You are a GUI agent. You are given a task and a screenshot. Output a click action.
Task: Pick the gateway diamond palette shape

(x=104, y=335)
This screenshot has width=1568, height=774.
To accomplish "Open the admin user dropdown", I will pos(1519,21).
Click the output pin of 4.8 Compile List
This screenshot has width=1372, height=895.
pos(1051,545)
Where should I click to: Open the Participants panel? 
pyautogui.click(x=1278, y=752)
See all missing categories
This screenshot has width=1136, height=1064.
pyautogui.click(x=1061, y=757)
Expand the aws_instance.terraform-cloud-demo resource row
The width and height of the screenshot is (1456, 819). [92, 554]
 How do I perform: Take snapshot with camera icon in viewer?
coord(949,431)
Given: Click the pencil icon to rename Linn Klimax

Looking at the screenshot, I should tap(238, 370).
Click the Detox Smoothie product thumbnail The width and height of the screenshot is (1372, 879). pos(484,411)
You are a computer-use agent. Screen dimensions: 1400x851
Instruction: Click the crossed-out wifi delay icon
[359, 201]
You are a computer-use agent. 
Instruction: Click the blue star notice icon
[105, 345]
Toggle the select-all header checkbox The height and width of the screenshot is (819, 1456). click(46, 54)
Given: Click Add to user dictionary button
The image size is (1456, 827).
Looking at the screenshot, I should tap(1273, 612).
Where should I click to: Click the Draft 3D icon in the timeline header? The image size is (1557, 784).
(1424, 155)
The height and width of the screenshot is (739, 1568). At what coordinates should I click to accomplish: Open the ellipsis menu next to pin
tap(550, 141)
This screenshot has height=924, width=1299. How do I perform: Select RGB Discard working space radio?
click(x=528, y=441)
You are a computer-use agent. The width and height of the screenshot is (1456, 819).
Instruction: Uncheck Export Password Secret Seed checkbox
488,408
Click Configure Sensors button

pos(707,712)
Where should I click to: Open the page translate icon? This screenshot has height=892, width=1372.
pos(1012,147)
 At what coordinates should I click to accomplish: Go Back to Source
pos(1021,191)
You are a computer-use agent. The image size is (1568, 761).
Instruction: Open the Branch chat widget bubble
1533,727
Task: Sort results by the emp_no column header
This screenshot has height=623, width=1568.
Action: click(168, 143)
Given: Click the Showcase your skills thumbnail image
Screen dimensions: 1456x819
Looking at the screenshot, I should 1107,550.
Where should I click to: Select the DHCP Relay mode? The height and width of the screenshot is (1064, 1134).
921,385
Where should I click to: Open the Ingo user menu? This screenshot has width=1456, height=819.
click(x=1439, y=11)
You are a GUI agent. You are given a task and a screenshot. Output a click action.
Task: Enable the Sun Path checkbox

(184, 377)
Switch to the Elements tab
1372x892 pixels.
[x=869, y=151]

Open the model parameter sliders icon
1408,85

----------------

[Activity]: Say how many of the lines above include the string "agent", and give no other words.

[Result of this task]: 6